▶ _Instruction 1_
List everything that, according to the mailing-list reply on using Word for lengthy documents, the original poster needs to maintain or generate across the document.
▶ _Instruction 2_
Answer these questions from the mailing-list reply on using Word for lengthy documents, with one answer per line:
(a) On what date was the reply sent?
(b) From which newsletter is the story about Master Documents taken?
(c) With what does the quoted writer say they have learned to take Microsoft's fanfare?
▶ _Instruction 3_
Write the next few sentences of the mailing-list reply on using Word for lengthy documents, carrying on from its final sentence.

Re: Using Word for lengthy documents

Subject: Re: Using Word for lengthy documents
From: "Wayne J. Douglass" <wayned -at- VERITY -dot- COM>
Date: Wed, 26 Feb 1997 08:44:49 -0800

At 10:41 PM 2/25/97 -0500, Noelle Conover wrote:
>Does anyone have extensive experience with the Master document feature of
Word? I am
>sure that many are using Word to manage lengthy documents. I really don't
want to
>treat each API as a separate document because I need to maintain chapter
and page
>numbers as well as generate a table of contents and index. Any advice would be
I offer the following sad story of "chequered history the Master Documents
feature in Word for Windows" from the latest Woody's Office Watch Newsletter:

"Your Office Devils Advocate" tells the sad story of Master Documents:

Long and bitter experience has taught me to be very wary of
announcements of new features from Microsoft. MS marketing love to drum
up hoopla and excitement over new goodies, but I've learnt to take this
fanfare with large grains of salt.

▶ _Dataset_
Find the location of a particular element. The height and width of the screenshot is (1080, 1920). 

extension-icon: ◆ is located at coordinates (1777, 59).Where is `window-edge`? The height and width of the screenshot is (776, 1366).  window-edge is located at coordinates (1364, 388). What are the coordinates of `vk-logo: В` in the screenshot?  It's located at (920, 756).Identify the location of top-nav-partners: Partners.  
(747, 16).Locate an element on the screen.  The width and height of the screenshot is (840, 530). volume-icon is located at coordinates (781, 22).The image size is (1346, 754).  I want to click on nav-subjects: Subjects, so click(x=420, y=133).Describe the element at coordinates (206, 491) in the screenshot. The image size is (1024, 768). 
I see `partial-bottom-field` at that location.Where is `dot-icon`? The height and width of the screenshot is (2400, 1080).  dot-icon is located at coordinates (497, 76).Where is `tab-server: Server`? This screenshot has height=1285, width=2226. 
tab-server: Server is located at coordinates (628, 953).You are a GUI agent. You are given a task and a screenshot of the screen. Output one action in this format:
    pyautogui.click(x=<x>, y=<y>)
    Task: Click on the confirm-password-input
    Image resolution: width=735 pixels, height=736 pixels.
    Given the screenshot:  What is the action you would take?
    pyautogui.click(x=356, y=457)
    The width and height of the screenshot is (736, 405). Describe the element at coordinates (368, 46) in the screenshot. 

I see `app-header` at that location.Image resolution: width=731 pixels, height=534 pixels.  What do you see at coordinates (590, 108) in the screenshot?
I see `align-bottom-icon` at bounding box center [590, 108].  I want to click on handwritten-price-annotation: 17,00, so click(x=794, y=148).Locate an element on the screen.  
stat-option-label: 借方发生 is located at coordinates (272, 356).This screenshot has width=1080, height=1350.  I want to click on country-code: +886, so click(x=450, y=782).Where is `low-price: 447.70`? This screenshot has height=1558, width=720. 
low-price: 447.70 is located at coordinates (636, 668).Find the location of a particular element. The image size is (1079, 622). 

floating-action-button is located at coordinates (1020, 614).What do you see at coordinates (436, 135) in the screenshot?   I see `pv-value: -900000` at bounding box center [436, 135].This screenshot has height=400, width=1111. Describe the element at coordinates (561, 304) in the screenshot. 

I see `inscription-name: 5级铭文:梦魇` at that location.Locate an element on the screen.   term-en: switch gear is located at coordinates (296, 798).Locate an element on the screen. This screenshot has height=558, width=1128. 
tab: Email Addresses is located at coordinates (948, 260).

▶ _Answer section 1_
- Chapter numbers
- Page numbers
- A table of contents
- An index

▶ _Answer section 2_
(a) Wednesday, 26 February 1997
(b) The latest Woody's Office Watch Newsletter
(c) Large grains of salt

▶ _Answer section 3_
If you don't believe me, then look at the sad and chequered history of
the Master Documents feature in Word for Windows. It sounded like a
great idea for makers of large documents, sadly it was little more than
an idea in reality. To quote from the Word 6 Users Guide "A master
document helps you organize and maintain a long document - such as a
book or multi-part report - that is divided into separate files or
subdocuments." And in the Word 6 Resource Kit it clearly states that it
can handle a master document or up to 32 megabytes in size with up to
80 subdocuments.

In practice, Master Documents would only work with a very small number
of loaded documents, often as few as 5 or 10. The number of documents
varied depending on a variety of factors, but it was only a matter of
time before you'd start getting GPF's and other errors. Master
Documents was unusable by anyone working in a real world situation,
like a book.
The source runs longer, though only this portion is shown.